It’s Always Sunni in Saudi Arabia

Saudi Arabia’s mass executions in January were, paradoxically, not a message to Iran as much as a warning to a restive new generation in the Kingdom. Sheikh Nimr Al Nimr’s significance lies not in his theological credentials. He was not a marja (source of emulation) in the hierarchical structure of Shiite Islam, merely a wakil (agent) of an Iraqi Ayatollah based in Kerbala. Yet, Nimr rose to prominence when he became the only Shiite cleric who refused to sign King Fahd’s 1994 agreement to ease the living standards of Saudi Shias in exchange for no (overseas based) public criticism of the House of Saud. This defiance of the “Fahd Pact” made Nimr Al Nimr a hero to Shiite youth in Saudi Arabia’s Eastern Province – and a threat to the legitimacy of the royal family. Al Nimr’s vocal criticism became a mortal threat to the autocratic royal status quo, especially after the 2011 Arab Spring protests and the Saudi military intervention in the Shia majority island-state of Bahrain. It is also no coincidence that Al Nimr’s nephew, Ali Baqir Al Nimr (aged 20-21) was sentenced to death shortly before his uncle’s execution.

History may help illustrate the context of the mass execution. Saudi Arabia last simultaneously beheaded sixty three political prisoners in January 1980, when the survivors of Wahhabi zealot Jihaiman Al Otaibi’s failed siege of the Grand Mosque in Makkah in November 1979 were put to death. King Khalid’s mass public beheadings were designed for domestic Saudi consumption, not for an international audience; exactly as his half-brother King Salman’s mass executions were to be precisely thirty six years later. This historical trend can be taken even further back in Saudi history. In 1975, Prince Faisal bin Musaid was publicly beheaded for shooting his uncle King Faisal, itself an act of revenge against the killing of his brother Prince Khalid bin Musaid, who had dared to lead a protest against the introduction of television in 1966.

Credits: sputnike news
Protesters in the village of Sanabis in (Shia majority but Sunni ruled) Bahrain. Image Credits: Sputnik News.

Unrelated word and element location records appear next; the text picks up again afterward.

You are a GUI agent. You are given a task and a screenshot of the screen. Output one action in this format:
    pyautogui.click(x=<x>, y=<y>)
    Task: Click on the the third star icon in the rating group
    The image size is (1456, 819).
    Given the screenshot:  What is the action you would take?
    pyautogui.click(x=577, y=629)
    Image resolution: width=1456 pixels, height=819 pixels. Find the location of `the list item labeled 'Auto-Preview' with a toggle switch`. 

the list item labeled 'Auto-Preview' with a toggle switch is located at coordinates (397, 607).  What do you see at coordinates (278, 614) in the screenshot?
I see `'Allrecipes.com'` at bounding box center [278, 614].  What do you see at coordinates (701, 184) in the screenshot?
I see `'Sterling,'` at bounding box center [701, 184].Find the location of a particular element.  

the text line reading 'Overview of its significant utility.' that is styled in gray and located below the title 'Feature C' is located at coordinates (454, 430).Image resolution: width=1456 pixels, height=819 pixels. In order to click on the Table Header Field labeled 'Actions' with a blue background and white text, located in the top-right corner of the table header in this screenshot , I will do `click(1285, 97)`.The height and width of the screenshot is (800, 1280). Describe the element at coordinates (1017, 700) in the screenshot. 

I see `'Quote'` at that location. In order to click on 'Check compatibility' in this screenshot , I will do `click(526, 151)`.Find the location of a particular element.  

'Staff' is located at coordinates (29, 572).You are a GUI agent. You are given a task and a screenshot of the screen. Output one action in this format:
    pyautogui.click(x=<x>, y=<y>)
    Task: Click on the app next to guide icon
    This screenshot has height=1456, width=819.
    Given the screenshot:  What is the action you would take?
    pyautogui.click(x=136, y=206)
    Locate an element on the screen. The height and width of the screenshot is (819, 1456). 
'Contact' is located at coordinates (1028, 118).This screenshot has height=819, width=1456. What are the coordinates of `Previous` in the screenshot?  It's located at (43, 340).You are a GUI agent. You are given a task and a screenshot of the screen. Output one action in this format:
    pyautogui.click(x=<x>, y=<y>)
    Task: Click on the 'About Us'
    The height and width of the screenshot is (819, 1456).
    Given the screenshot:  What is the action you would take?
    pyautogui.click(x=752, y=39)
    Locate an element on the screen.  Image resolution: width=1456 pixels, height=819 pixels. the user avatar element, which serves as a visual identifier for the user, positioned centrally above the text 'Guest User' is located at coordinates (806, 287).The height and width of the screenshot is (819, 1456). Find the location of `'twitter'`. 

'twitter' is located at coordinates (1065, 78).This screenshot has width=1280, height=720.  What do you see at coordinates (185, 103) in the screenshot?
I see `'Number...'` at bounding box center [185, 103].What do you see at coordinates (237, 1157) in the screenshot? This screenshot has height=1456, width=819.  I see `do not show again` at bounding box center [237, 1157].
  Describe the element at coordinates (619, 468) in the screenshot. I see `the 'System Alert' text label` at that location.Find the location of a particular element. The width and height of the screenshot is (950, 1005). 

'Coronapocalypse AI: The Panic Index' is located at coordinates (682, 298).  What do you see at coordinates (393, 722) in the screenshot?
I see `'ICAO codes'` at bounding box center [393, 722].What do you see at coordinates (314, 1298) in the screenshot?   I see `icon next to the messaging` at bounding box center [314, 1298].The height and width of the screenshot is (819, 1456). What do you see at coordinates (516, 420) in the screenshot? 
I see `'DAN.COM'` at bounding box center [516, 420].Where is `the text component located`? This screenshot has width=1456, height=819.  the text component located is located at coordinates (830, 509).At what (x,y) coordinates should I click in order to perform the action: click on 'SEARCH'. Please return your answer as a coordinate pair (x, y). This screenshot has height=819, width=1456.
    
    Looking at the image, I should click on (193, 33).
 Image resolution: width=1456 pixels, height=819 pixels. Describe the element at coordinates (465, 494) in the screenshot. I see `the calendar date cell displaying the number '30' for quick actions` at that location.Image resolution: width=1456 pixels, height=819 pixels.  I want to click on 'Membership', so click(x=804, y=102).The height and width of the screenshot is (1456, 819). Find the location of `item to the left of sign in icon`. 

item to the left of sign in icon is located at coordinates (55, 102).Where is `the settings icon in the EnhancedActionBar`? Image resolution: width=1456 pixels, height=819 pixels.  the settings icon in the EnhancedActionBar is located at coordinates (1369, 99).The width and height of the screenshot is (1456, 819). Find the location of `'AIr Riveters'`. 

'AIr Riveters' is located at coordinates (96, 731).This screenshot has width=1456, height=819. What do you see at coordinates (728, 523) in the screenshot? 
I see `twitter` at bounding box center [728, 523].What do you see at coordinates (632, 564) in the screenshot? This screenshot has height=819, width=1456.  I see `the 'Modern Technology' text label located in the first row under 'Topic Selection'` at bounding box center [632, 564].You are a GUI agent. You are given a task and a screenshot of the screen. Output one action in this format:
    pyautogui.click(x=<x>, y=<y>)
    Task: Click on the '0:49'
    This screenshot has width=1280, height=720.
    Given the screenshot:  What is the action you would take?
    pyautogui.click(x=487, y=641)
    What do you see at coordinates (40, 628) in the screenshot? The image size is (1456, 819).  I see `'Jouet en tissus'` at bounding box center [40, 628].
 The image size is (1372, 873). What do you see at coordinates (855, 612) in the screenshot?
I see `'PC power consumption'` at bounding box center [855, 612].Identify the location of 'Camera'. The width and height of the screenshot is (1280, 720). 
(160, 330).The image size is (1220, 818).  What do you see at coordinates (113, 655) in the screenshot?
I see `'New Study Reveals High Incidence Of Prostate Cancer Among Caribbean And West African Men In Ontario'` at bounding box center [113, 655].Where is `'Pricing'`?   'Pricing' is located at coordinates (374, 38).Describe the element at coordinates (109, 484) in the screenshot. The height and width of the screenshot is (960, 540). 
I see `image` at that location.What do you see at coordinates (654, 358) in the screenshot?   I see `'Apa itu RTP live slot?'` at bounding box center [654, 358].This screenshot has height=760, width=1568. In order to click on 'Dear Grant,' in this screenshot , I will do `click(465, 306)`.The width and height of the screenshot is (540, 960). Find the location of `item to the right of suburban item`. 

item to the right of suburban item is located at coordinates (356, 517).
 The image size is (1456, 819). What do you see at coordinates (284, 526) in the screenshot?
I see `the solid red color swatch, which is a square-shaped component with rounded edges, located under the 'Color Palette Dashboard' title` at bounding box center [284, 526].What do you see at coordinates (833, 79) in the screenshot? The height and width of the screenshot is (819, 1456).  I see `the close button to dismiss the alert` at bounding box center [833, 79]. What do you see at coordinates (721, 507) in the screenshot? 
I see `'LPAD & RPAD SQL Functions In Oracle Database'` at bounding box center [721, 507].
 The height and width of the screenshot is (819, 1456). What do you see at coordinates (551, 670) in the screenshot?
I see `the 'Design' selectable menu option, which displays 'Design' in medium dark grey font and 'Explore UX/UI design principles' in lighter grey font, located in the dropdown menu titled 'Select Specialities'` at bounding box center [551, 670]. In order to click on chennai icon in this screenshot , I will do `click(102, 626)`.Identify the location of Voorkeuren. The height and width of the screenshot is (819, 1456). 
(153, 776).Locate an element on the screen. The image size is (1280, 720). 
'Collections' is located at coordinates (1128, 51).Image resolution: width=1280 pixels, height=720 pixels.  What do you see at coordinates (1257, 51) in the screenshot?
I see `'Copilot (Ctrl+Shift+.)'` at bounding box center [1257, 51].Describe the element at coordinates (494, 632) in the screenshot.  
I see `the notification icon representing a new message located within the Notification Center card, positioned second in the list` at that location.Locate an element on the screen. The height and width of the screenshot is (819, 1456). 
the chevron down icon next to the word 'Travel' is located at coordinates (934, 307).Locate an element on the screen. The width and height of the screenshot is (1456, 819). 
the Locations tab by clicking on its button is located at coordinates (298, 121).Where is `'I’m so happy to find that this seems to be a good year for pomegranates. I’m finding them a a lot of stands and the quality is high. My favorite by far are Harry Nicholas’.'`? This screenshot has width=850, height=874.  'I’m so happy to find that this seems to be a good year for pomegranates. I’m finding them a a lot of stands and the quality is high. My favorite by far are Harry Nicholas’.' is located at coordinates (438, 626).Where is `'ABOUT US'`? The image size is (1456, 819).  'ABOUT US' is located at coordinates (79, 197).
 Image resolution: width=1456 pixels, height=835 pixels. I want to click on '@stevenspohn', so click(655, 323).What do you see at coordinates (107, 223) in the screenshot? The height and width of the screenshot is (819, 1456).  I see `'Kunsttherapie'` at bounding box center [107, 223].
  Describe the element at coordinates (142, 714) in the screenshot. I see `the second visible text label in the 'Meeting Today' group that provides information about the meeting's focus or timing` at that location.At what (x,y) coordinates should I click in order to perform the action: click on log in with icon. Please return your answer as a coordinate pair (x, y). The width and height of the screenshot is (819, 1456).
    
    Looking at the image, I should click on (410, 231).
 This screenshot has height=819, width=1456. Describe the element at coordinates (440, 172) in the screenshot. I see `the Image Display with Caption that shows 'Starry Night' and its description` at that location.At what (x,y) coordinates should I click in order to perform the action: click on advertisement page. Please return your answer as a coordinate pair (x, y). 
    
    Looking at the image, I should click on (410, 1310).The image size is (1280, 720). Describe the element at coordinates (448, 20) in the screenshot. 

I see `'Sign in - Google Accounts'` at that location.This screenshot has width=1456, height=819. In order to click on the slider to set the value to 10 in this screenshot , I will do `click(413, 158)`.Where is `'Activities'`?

In 1969, an air force coup attempt in Dhahran, located in the oil rich Eastern Province, led to the arrest and execution of several Royal Saudi Air Force officers – an order that could only have been given by King Faisal. History demonstrates that the House of Saud responds to threats to its role with only one stark message: death. Its political victims have included Wahhabi zealots, minor princes, air force officers and now, a populist but scholastically junior Shia cleric.

Could the killing of Sheikh Nimr Al Nimr prove as costly a mistake for King Salman as the killing of the minor Bourbon prince Louis duc d’Eughien proved for Napoleon Bonaparte? Napoleon’s Chief Diplomat, Charles Talleyrand, called the event “worse than a tragedy, a blunder!” It has already done so. Saudi Arabian embassies in Tehran, Baghdad, and Beirut have been attacked by enraged Shiite mobs and rocket attacks. Iran’s Ayatollahs and Hezbollah have now positioned themselves as the protectors of the oppressed Saudi Shia from “illegitimate” Saudi rule. Sheikh Nimr has become a Shia martyr against Sunni injustice, a core source of legitimacy in a culture haunted by the killings of the Prophet Muhammad’s grandson Imam Hussein Bin Ali at the hands of the Sunni Umayyad Caliph’s son, Yezid (who would go on to become Caliph) in the battle of Kerbala.

Prince Mohammad Bin Salman, King Salman, Crown Prince Mohammad Bin Nayef (left to right)
Deputy Crown Prince Mohammad Bin Salman, King Salman of Saudi Arabia, Crown Prince Mohammad Bin Nayef (left to right)

The mass executions have made it easier for an Obama White House invested in the Iran deal to distance itself from Saudi Arabia. The US has ignored Saudi pleas not to negotiate with the Assad regime in Vienna. Turkey and Qatar have ignored Saudi pleas not to engage with the Muslim Brotherhood, banned as a terrorist organization in Saudi Arabia (and, of course, Egypt). Pakistan will find it impossible to protect the House of Saud with its vast army if a domestic revolt erupts because domestic public opinion will simply not allow it.

Prince Mohammad bin Nayef  and Mohammad bin Salman  have become tainted with the blood of their victims, not a promising omen for the next two kings of Saudi Arabia. A ceasefire, let alone any idea of rapprochement, with Zaydi Shia Houthi militants in Yemen has broken down as Saudi forces have become embroiled in a quagmire in the Kingdom’s underbelly. The political arithmetic and political message to their subjects is the same: death awaits any Saudi who threatens the rule of the House of Saud.